→ **What you have to do**
Where the string "computer" occurs in a line of the data below, that line should be copied.

━━━━━ Records for the exercise

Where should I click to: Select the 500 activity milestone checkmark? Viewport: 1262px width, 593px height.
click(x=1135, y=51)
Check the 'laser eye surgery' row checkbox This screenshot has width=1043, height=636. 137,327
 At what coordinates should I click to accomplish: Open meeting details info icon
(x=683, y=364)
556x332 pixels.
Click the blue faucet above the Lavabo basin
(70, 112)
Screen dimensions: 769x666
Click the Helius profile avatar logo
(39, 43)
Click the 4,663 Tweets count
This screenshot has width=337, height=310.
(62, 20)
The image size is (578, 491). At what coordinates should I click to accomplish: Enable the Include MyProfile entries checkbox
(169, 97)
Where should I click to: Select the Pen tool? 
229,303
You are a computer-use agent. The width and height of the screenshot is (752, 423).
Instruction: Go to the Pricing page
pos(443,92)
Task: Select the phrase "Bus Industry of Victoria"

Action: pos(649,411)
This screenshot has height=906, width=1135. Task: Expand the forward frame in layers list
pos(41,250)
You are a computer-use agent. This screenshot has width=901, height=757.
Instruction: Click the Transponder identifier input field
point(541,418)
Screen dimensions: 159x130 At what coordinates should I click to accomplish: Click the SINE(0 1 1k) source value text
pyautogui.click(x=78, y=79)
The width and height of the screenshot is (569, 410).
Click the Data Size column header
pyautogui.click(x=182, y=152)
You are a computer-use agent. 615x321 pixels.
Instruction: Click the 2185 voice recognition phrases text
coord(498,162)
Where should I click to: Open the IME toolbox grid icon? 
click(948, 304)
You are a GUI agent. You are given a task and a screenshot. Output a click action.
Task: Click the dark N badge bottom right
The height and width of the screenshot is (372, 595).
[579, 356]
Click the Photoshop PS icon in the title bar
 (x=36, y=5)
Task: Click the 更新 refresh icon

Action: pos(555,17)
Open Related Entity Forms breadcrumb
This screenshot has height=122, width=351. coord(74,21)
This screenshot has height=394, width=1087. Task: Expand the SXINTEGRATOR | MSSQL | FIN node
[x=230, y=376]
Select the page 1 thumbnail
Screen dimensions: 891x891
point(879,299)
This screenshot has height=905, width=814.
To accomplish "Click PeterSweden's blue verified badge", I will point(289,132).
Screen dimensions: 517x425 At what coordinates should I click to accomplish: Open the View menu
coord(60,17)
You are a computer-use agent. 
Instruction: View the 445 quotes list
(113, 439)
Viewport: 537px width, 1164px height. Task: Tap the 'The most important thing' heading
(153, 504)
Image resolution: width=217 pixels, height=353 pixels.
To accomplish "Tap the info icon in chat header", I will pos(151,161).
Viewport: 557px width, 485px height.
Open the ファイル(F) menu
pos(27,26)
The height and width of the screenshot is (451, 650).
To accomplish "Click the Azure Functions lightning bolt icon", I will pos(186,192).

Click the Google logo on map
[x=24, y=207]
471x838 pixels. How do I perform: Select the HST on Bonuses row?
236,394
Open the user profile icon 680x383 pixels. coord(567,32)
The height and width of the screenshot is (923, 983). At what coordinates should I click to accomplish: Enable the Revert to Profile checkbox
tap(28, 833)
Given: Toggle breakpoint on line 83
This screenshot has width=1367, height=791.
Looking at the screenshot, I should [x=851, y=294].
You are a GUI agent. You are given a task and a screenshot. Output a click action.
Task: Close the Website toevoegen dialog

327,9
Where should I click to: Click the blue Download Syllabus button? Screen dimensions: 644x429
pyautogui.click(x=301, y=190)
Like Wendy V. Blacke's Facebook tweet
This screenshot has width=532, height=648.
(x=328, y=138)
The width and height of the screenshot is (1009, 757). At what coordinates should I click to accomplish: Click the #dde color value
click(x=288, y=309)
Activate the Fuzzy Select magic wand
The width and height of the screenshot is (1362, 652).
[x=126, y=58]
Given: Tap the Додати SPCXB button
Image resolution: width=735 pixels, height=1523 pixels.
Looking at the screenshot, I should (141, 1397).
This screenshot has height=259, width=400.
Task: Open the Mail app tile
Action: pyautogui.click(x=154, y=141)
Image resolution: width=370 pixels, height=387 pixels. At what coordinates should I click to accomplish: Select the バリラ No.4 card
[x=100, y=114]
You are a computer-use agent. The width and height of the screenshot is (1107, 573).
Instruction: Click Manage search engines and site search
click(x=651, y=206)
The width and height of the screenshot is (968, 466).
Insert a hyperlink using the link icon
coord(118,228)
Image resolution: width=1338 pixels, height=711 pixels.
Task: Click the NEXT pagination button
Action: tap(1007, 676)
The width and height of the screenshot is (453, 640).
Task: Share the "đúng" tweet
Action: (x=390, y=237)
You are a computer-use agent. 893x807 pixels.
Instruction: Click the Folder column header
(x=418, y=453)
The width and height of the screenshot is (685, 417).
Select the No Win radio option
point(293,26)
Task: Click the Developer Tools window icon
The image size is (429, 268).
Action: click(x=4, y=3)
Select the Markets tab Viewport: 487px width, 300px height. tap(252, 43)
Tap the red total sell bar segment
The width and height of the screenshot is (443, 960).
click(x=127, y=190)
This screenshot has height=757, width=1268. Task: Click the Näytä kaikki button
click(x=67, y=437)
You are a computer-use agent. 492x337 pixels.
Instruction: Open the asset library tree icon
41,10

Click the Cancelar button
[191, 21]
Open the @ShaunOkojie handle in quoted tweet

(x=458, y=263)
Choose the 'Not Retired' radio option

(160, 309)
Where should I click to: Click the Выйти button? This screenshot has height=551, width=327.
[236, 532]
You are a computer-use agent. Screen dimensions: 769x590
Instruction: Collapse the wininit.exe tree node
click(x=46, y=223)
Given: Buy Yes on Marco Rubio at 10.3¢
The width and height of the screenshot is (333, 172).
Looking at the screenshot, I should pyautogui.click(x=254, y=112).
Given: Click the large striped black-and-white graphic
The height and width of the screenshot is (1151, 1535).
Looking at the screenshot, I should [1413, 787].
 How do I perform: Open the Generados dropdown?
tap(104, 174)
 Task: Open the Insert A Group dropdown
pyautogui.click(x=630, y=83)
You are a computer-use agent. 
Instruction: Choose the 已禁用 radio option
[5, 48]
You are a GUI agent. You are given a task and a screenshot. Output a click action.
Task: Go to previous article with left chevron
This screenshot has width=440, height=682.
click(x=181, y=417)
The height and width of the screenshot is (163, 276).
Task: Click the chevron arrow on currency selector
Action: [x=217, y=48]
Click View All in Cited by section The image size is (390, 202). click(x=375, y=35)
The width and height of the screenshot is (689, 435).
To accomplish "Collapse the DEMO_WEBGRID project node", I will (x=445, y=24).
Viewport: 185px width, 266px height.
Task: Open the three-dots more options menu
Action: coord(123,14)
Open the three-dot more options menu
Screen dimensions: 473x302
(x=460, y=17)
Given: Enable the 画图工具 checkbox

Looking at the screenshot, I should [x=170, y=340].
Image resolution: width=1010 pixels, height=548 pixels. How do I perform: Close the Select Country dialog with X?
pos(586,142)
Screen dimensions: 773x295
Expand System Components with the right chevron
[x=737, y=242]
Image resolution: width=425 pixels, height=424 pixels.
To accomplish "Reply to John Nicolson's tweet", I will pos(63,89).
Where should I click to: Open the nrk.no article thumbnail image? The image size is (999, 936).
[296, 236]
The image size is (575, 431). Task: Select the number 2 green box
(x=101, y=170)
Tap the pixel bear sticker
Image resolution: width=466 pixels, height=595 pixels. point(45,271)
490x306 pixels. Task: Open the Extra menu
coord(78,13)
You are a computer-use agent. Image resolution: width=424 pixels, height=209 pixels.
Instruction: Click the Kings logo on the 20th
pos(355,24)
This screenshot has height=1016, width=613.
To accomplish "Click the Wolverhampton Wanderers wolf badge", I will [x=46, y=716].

━━━━━━━━━━

→ **Solved exercise**
You are a computer-use agent. The width and height of the screenshot is (752, 423).
You are a computer-use agent. This screenshot has width=901, height=757.
You are a computer-use agent. 615x321 pixels.
You are a computer-use agent. 
You are a computer-use agent. The width and height of the screenshot is (1107, 573).
You are a computer-use agent. 893x807 pixels.
You are a computer-use agent. 492x337 pixels.
You are a computer-use agent. Screen dimensions: 769x590
You are a computer-use agent. 
You are a computer-use agent. Image resolution: width=424 pixels, height=209 pixels.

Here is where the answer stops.